INCLUSÃO SOCIAL


Foto: Nélio Palheta
O que a leitura de um livro, uma biblioteca, um projeto de teatro e música podem fazer por uma comunidade? A resposta pode estar na “radicalidade da democracia” - uma lógica do padre Bruno Sechi, que sintetizaria o que se pode entender por inclusão social pela leitura.
Mas, como efeito prático, a resposta está, como realidade indiscutível, no Movimento de Emaús (http://www.movimentodeemaus.org), fundado há 49 anos pelo sacerdote em Belém, e que trabalha com um leque de variáveis sociais, políticas, econômicas – enfim, humanas – há bastante amplo. Há duas semanas o Movimento instalou na República de Emaús, no Bairro do Benguí (Avenida Yamada, 17), a Biblioteca D. Bosco, que será efetivamente aberta ao público após as férias escolares.
PEGADA DA NOITE CULTURAL
Foi essa biblioteca que os jornalistas da Casa C (uma cooperativa de comunicadores em fase de implantação) elegeram como alvo da “pegada social” da Noite Cultural, evento que acontecerá nesta quinta-feira, 27, às 19 horas, na Galeria do Centro Cultural Brasil Estados Unidos (CCBEU). Cinco escritores, todos jornalistas, autografarão oito livros. A Casa C está estimulando que as pessoas que adquirem exemplares possam doa-los ao Emaús.

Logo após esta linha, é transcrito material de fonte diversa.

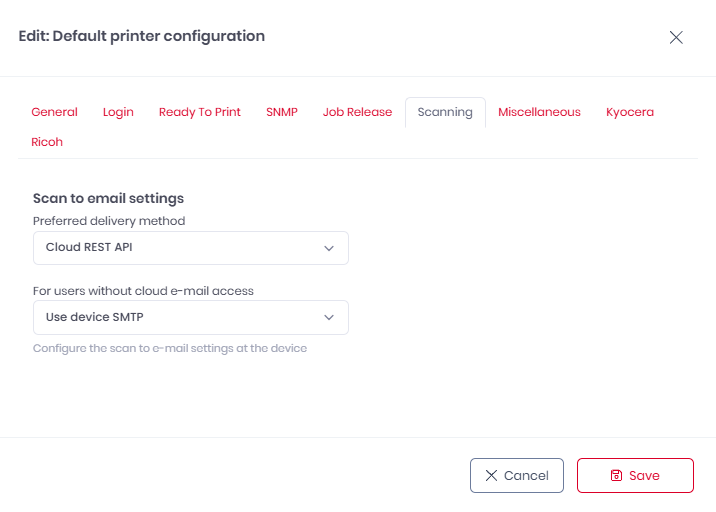This screenshot has height=512, width=716.
Task: Expand the Use device SMTP dropdown
Action: point(190,318)

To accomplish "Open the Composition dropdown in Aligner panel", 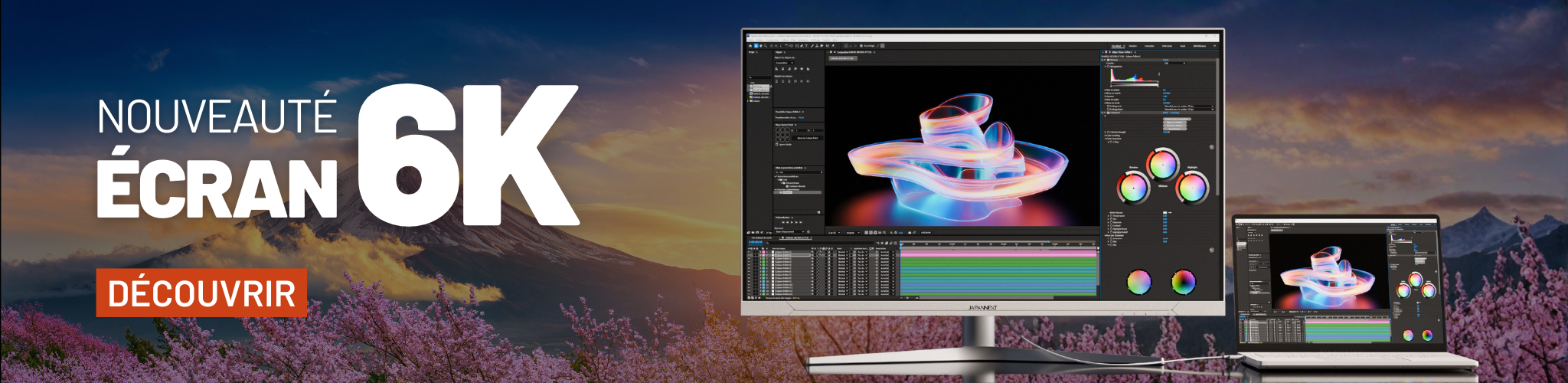I will [784, 63].
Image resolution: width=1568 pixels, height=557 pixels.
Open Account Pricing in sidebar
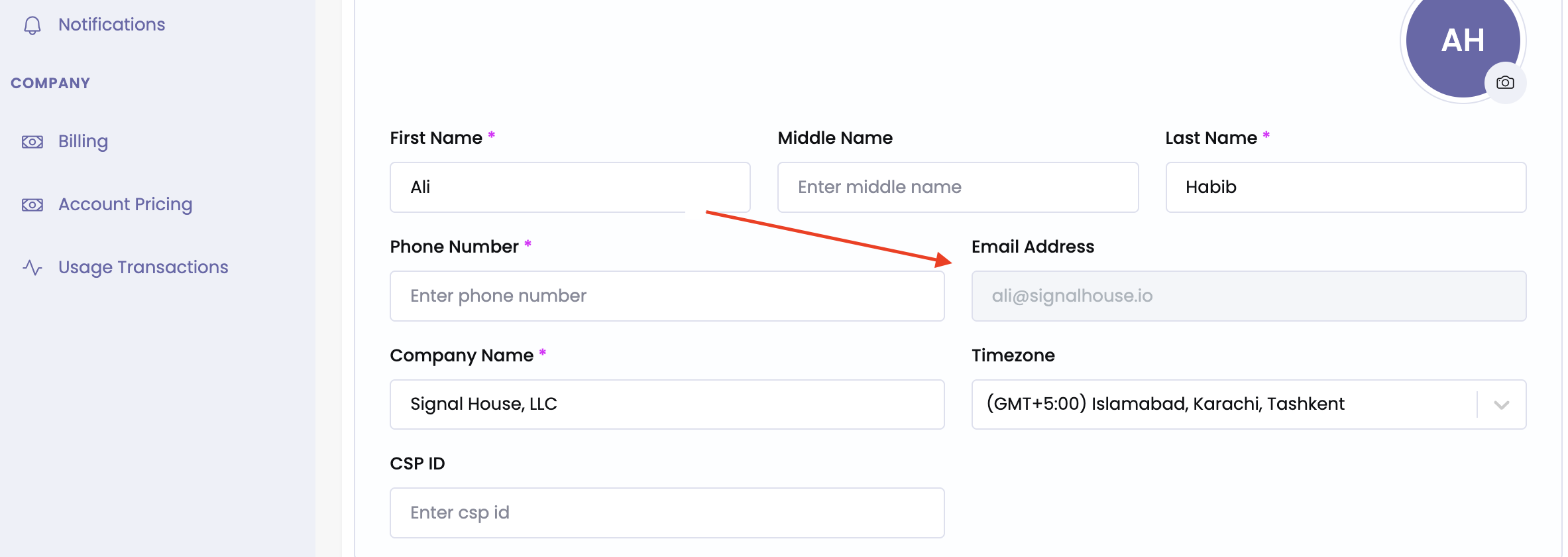(125, 204)
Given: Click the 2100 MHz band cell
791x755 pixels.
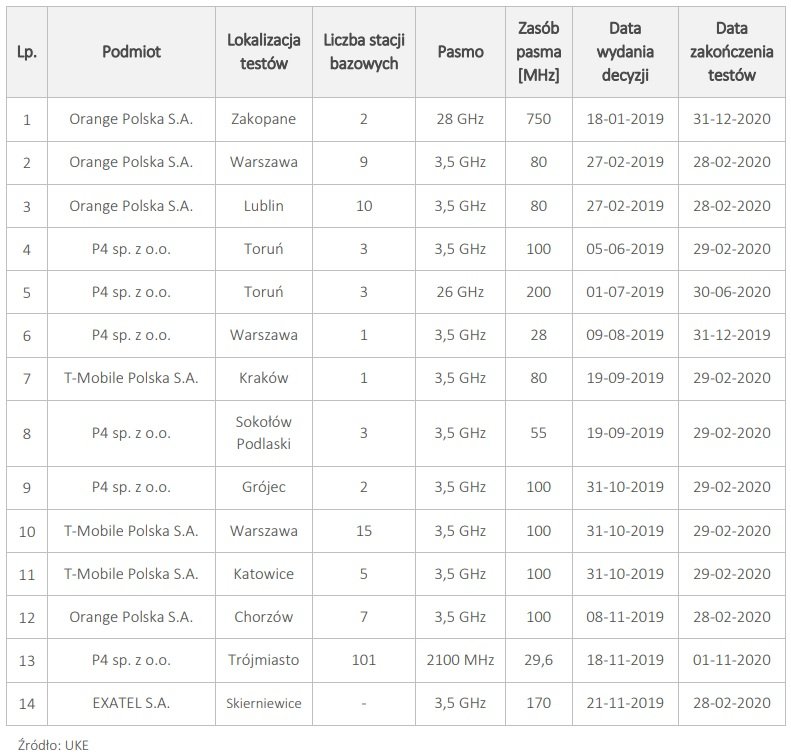Looking at the screenshot, I should click(x=460, y=660).
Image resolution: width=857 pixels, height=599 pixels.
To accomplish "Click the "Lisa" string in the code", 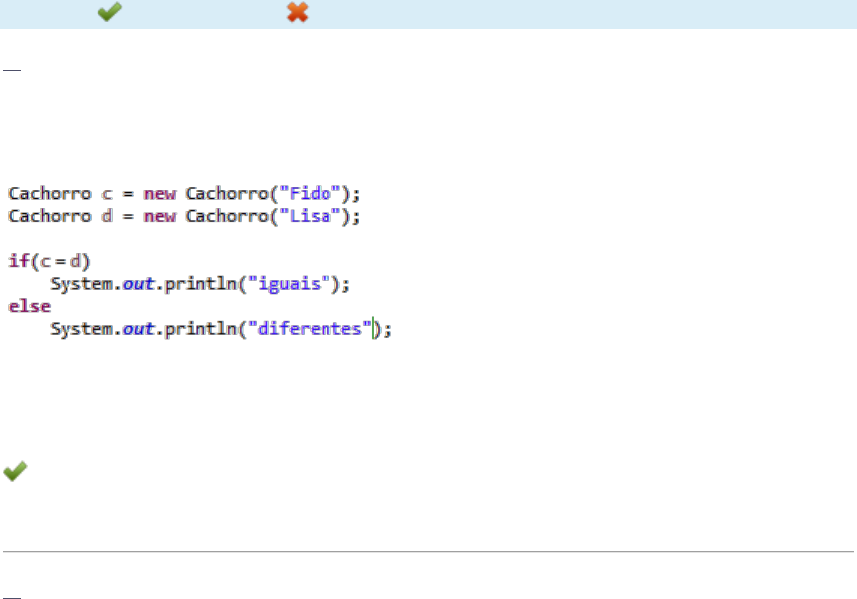I will point(308,216).
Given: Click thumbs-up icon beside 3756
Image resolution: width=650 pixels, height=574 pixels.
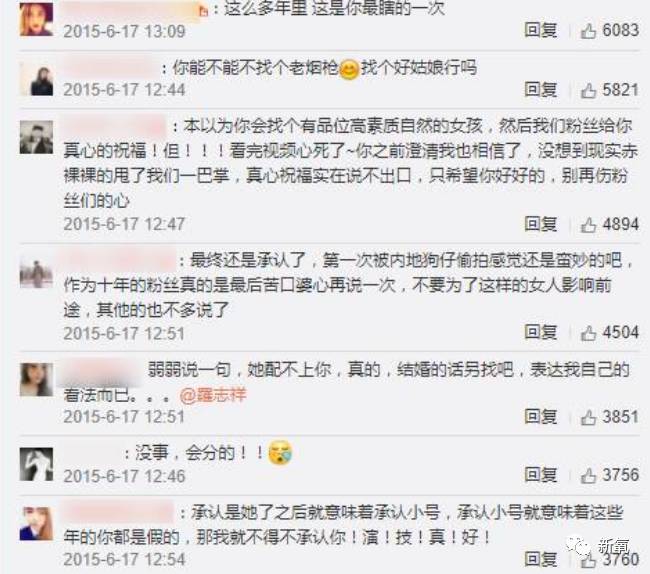Looking at the screenshot, I should [x=588, y=476].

A biblioteca Dom Bosco é uma adaptação de uma sala de leitura que estava fechada. Com recursos da Organização das Nações Unidas para a Educação, a Ciência e a Cultura (Unesco), a atividade da leitura foi retomada e a biblioteca instalada. A inauguração ocorreu no dia 18 de junho com a participação de várias representações da comunidade do Benguí. Cleice Maciel, coordenadora da República, festeja a iniciativa de doações de obras literárias de jornalistas: “A iniciativa da Casa C chega numa boa hora”.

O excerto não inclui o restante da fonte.